Nadie olvida que fue uno de los parlamentarios de esa ciudad, Ahmad Amirabadi Farahani, quien tuvo la valentía de pararse frente al Parlamento –antes de que se cerrara por el virus– para advertir que solo en Qom se habían dado 50 muertos por el virus en las dos últimas semanas. Una cifra que superaba de lejos las estadísticas del Gobierno. Pero muchos lo desmintieron, entre ellos el viceministro de Salud, Iraj Harirchi, que el lunes 23 de febrero apareció en compañía del portavoz del presidente durante su rueda de prensa semanal. “Si el número –por los muertos– es al menos la mitad de los que él dice, yo renuncio”, dijo Harirchi.

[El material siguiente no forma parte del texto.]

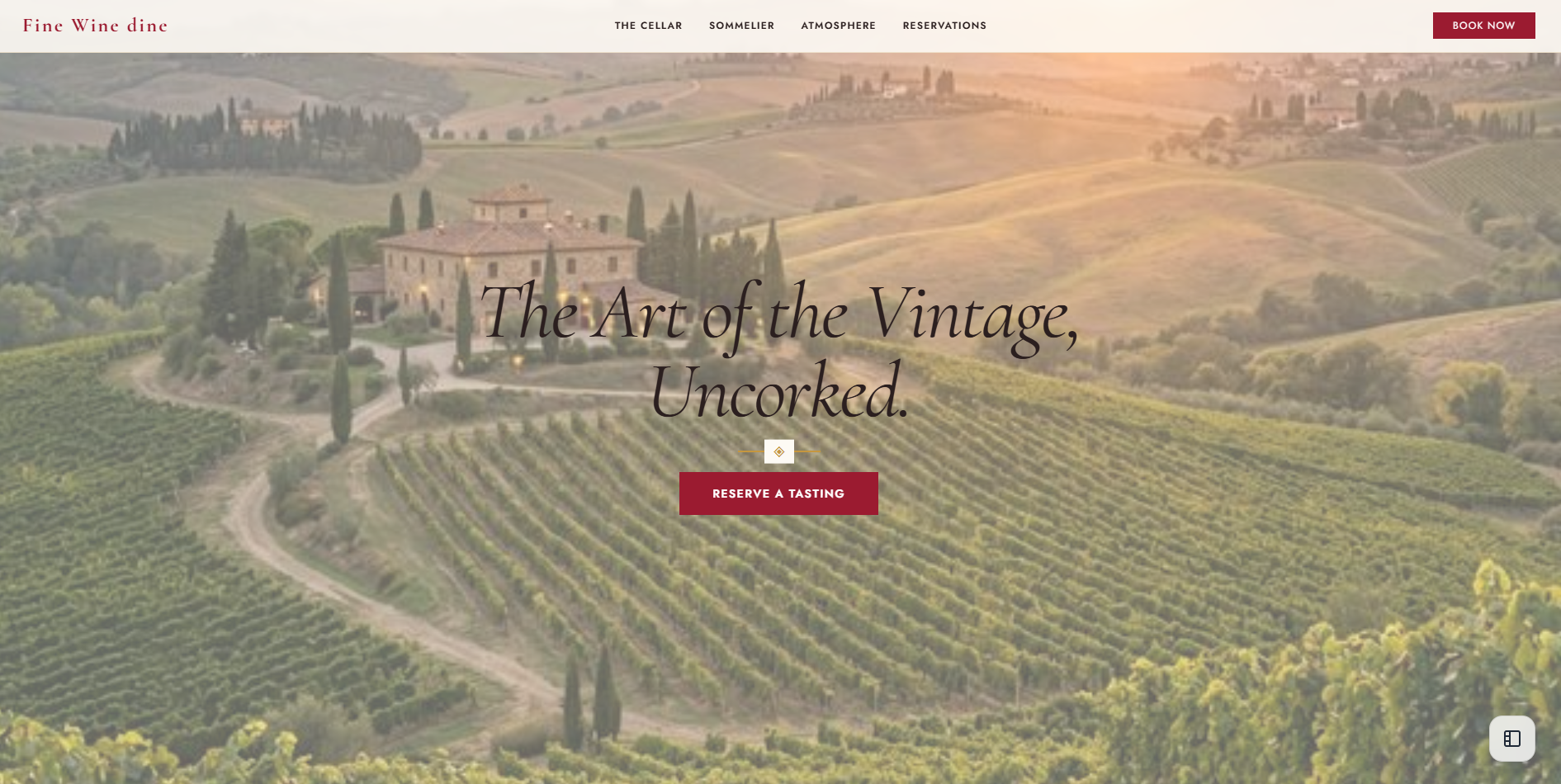Click the white square behind the diamond divider

[779, 451]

Días después se conoció que había dado positivo y luego se reintegró al trabajo.
El peso de las sanciones
Harirchi fue uno de los privilegiados que tuvieron acceso a la prueba, que por las sanciones económicas solo se hacen en casos muy específicos en Irán. No todos los pacientes pasan por este procedimiento, ni mucho menos las personas con síntomas medios, que terminan por ser tratadas en sus casas.
La Organización Mundial de la Salud, que ha reconocido el esfuerzo de los servicios médicos iraníes, cree que los casos pueden ser cinco veces mayores a los que se conocen.
La principal razón para no tener los instrumentos de medición son las sanciones económicas impuestas por Estados Unidos, que han afectado la capacidad de Irán para acceder a las pruebas, pero también a las medicinas, tubos y máquinas respiratorias.
Esto quedaba detallado en una carta enviada por Irán al Fondo Monetario Internacional, en la que pedía ayuda por 5.000 millones de dólares, algo inédito para un país que desde 1960 no acudía a este organismo financiero para pedir apoyo. Probablemente ese dinero no será aprobado, pero si esta crisis tiene afectadas a las economías de las mayores potencias del mundo, ¿cómo no lo va a estar la de un país sometido a las peores sanciones que se conozcan?
En los últimos días, Irán ha lanzado una campaña para que otros países presionen a EE. UU. a fin de levantar las sanciones. Las medicinas no están sancionadas, pero sí las transacciones financieras a través de las que se compran. Washington ha dicho que se puede utilizar un canal comercial puesto en marcha por Suiza para comprar productos como medicinas, pero Irán no lo acepta hasta que no se levanten otras sanciones, y lleva a cabo una campaña para que otros países lo apoyen, conscientes de la catástrofe que se puede desatar en Irán si el virus no logra controlarse a tiempo.
Como para los iraníes la vida ha sido tan dura en los últimos años, muchos piensan que es imposible que pueda ser aún peor. Y, más aún, no todos tienen la conciencia de que el coronavirus sea tan grave, a pesar de los anuncios de advertencia.
Lo mismo sucede con las secuencias de personas que se desmayan en la calle como consecuencia del virus. Hay decenas de ellas. Pensé que podía ser un montaje de los iraníes opositores en el extranjero, que en muchas ocasiones buscan crear pánico dentro del país. Pero en la última visita al bazar antes de Noruz vi a una mujer tirada en el piso que le costaba respirar. Nadie se le acercaba y los policías, desde la distancia, llamaban una ambulancia. Solo una joven con máscara y guantes se atrevió a acercarse para tratar de calmarla.
“Corona, corona”, murmuraban los transeúntes mientras continuaban su camino.